_What to do:_ Each line below must be set down exactly as it stands.

------------------------------------

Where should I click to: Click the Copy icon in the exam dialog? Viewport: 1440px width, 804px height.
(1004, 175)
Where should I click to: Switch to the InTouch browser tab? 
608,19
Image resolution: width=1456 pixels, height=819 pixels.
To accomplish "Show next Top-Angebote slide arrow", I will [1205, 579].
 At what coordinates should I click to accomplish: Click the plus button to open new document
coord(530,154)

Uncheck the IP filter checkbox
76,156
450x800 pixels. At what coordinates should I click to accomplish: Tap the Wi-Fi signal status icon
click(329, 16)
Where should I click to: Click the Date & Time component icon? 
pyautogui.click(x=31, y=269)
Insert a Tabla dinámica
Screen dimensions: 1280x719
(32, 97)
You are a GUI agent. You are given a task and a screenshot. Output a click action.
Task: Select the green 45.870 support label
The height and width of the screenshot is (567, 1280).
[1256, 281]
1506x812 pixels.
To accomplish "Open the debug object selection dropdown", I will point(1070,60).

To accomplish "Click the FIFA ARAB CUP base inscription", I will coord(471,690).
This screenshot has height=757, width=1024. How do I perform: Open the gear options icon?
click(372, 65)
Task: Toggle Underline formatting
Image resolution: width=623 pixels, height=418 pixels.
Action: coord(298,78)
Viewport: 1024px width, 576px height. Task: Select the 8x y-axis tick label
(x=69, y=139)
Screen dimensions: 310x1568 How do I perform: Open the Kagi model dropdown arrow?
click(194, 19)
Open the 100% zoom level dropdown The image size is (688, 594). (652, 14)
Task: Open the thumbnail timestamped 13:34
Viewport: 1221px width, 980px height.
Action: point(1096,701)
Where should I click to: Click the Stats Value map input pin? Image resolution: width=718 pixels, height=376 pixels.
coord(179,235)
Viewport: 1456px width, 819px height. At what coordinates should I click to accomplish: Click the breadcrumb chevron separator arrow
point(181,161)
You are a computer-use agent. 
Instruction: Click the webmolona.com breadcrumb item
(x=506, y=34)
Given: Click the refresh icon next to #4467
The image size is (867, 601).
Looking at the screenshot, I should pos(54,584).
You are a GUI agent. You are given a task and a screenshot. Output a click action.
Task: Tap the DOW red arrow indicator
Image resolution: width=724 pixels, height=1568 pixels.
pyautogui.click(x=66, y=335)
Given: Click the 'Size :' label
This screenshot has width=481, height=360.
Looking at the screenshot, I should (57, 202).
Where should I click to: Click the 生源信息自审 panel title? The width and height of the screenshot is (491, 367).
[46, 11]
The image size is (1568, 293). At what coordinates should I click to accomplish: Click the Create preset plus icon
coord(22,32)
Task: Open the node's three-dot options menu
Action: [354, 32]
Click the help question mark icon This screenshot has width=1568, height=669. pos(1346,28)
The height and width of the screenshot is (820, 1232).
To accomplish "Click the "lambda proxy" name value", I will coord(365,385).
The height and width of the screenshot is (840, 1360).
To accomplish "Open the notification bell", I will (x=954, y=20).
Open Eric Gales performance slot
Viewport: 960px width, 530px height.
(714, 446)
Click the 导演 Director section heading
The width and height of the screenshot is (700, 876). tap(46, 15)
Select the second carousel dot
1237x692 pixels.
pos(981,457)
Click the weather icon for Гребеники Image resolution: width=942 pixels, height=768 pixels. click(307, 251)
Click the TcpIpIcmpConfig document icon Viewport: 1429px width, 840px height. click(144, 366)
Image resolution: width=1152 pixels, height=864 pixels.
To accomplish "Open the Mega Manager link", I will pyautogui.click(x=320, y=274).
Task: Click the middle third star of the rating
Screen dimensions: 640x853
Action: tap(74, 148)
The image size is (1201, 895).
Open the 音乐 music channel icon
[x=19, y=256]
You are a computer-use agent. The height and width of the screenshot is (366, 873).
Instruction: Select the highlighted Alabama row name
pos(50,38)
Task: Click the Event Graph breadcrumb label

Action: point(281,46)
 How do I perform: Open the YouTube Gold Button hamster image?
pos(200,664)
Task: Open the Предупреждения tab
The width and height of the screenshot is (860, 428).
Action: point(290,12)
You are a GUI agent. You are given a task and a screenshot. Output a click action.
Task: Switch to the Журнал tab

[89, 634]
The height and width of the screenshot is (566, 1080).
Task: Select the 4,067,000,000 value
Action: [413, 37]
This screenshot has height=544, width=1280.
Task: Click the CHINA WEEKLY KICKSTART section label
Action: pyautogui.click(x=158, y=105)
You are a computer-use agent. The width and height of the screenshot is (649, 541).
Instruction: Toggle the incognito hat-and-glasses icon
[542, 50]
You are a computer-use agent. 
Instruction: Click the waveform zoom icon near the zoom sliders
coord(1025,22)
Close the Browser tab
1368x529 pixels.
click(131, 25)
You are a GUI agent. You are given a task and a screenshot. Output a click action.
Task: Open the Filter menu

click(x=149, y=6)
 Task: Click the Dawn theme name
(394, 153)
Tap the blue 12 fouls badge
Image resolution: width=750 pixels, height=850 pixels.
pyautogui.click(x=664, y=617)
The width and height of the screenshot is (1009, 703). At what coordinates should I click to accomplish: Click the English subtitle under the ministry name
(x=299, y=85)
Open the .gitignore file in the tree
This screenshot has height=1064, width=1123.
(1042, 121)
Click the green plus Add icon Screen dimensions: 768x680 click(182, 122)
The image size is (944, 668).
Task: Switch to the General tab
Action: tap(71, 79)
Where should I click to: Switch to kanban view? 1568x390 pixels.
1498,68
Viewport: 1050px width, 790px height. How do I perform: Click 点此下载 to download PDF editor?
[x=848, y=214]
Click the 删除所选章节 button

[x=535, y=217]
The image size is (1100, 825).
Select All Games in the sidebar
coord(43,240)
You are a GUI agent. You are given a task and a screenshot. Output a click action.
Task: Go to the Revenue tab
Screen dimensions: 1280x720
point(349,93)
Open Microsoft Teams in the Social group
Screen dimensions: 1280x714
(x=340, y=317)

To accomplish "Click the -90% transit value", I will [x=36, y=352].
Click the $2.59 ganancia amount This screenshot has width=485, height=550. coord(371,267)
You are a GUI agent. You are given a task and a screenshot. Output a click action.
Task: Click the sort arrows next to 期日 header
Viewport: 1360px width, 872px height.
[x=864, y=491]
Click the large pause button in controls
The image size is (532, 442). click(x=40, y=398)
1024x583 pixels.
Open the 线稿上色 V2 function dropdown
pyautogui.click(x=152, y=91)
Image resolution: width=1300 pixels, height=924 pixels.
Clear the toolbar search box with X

------------------------------------

_Exercise answer:_
Where should I click to: Click the Copy icon in the exam dialog? Viewport: 1440px width, 804px height.
(1004, 175)
Where should I click to: Switch to the InTouch browser tab? 
608,19
Image resolution: width=1456 pixels, height=819 pixels.
To accomplish "Show next Top-Angebote slide arrow", I will [1205, 579].
 At what coordinates should I click to accomplish: Click the plus button to open new document
coord(530,154)

Uncheck the IP filter checkbox
76,156
450x800 pixels. At what coordinates should I click to accomplish: Tap the Wi-Fi signal status icon
click(329, 16)
Where should I click to: Click the Date & Time component icon? 
pyautogui.click(x=31, y=269)
Insert a Tabla dinámica
Screen dimensions: 1280x719
(32, 97)
You are a GUI agent. You are given a task and a screenshot. Output a click action.
Task: Select the green 45.870 support label
The height and width of the screenshot is (567, 1280).
[1256, 281]
1506x812 pixels.
To accomplish "Open the debug object selection dropdown", I will point(1070,60).

To accomplish "Click the FIFA ARAB CUP base inscription", I will coord(471,690).
This screenshot has height=757, width=1024. How do I perform: Open the gear options icon?
click(372, 65)
Task: Toggle Underline formatting
Image resolution: width=623 pixels, height=418 pixels.
Action: coord(298,78)
Viewport: 1024px width, 576px height. Task: Select the 8x y-axis tick label
(x=69, y=139)
Screen dimensions: 310x1568 How do I perform: Open the Kagi model dropdown arrow?
click(194, 19)
Open the 100% zoom level dropdown The image size is (688, 594). (652, 14)
Task: Open the thumbnail timestamped 13:34
Viewport: 1221px width, 980px height.
Action: point(1096,701)
Where should I click to: Click the Stats Value map input pin? Image resolution: width=718 pixels, height=376 pixels.
coord(179,235)
Viewport: 1456px width, 819px height. At what coordinates should I click to accomplish: Click the breadcrumb chevron separator arrow
point(181,161)
You are a computer-use agent. 
Instruction: Click the webmolona.com breadcrumb item
(x=506, y=34)
Given: Click the refresh icon next to #4467
The image size is (867, 601).
Looking at the screenshot, I should pos(54,584).
You are a GUI agent. You are given a task and a screenshot. Output a click action.
Task: Tap the DOW red arrow indicator
Image resolution: width=724 pixels, height=1568 pixels.
pyautogui.click(x=66, y=335)
Given: Click the 'Size :' label
This screenshot has width=481, height=360.
Looking at the screenshot, I should (57, 202).
Where should I click to: Click the 生源信息自审 panel title? The width and height of the screenshot is (491, 367).
[46, 11]
The image size is (1568, 293). At what coordinates should I click to accomplish: Click the Create preset plus icon
coord(22,32)
Task: Open the node's three-dot options menu
Action: [354, 32]
Click the help question mark icon This screenshot has width=1568, height=669. pos(1346,28)
The height and width of the screenshot is (820, 1232).
To accomplish "Click the "lambda proxy" name value", I will coord(365,385).
The height and width of the screenshot is (840, 1360).
To accomplish "Open the notification bell", I will (x=954, y=20).
Open Eric Gales performance slot
Viewport: 960px width, 530px height.
(714, 446)
Click the 导演 Director section heading
The width and height of the screenshot is (700, 876). tap(46, 15)
Select the second carousel dot
1237x692 pixels.
pos(981,457)
Click the weather icon for Гребеники Image resolution: width=942 pixels, height=768 pixels. click(307, 251)
Click the TcpIpIcmpConfig document icon Viewport: 1429px width, 840px height. click(144, 366)
Image resolution: width=1152 pixels, height=864 pixels.
To accomplish "Open the Mega Manager link", I will pyautogui.click(x=320, y=274).
Task: Click the middle third star of the rating
Screen dimensions: 640x853
Action: tap(74, 148)
The image size is (1201, 895).
Open the 音乐 music channel icon
[x=19, y=256]
You are a computer-use agent. The height and width of the screenshot is (366, 873).
Instruction: Select the highlighted Alabama row name
pos(50,38)
Task: Click the Event Graph breadcrumb label

Action: point(281,46)
 How do I perform: Open the YouTube Gold Button hamster image?
pos(200,664)
Task: Open the Предупреждения tab
The width and height of the screenshot is (860, 428).
Action: point(290,12)
You are a GUI agent. You are given a task and a screenshot. Output a click action.
Task: Switch to the Журнал tab

[89, 634]
The height and width of the screenshot is (566, 1080).
Task: Select the 4,067,000,000 value
Action: [413, 37]
This screenshot has height=544, width=1280.
Task: Click the CHINA WEEKLY KICKSTART section label
Action: pyautogui.click(x=158, y=105)
You are a computer-use agent. The width and height of the screenshot is (649, 541).
Instruction: Toggle the incognito hat-and-glasses icon
[542, 50]
You are a computer-use agent. 
Instruction: Click the waveform zoom icon near the zoom sliders
coord(1025,22)
Close the Browser tab
1368x529 pixels.
click(131, 25)
You are a GUI agent. You are given a task and a screenshot. Output a click action.
Task: Open the Filter menu

click(x=149, y=6)
 Task: Click the Dawn theme name
(394, 153)
Tap the blue 12 fouls badge
Image resolution: width=750 pixels, height=850 pixels.
pyautogui.click(x=664, y=617)
The width and height of the screenshot is (1009, 703). At what coordinates should I click to accomplish: Click the English subtitle under the ministry name
(x=299, y=85)
Open the .gitignore file in the tree
This screenshot has height=1064, width=1123.
(1042, 121)
Click the green plus Add icon Screen dimensions: 768x680 click(182, 122)
The image size is (944, 668).
Task: Switch to the General tab
Action: tap(71, 79)
Where should I click to: Switch to kanban view? 1568x390 pixels.
1498,68
Viewport: 1050px width, 790px height. How do I perform: Click 点此下载 to download PDF editor?
[x=848, y=214]
Click the 删除所选章节 button

[x=535, y=217]
The image size is (1100, 825).
Select All Games in the sidebar
coord(43,240)
You are a GUI agent. You are given a task and a screenshot. Output a click action.
Task: Go to the Revenue tab
Screen dimensions: 1280x720
point(349,93)
Open Microsoft Teams in the Social group
Screen dimensions: 1280x714
(x=340, y=317)

To accomplish "Click the -90% transit value", I will [x=36, y=352].
Click the $2.59 ganancia amount This screenshot has width=485, height=550. coord(371,267)
You are a GUI agent. You are given a task and a screenshot. Output a click action.
Task: Click the sort arrows next to 期日 header
Viewport: 1360px width, 872px height.
[x=864, y=491]
Click the large pause button in controls
The image size is (532, 442). click(x=40, y=398)
1024x583 pixels.
Open the 线稿上色 V2 function dropdown
pyautogui.click(x=152, y=91)
Image resolution: width=1300 pixels, height=924 pixels.
Clear the toolbar search box with X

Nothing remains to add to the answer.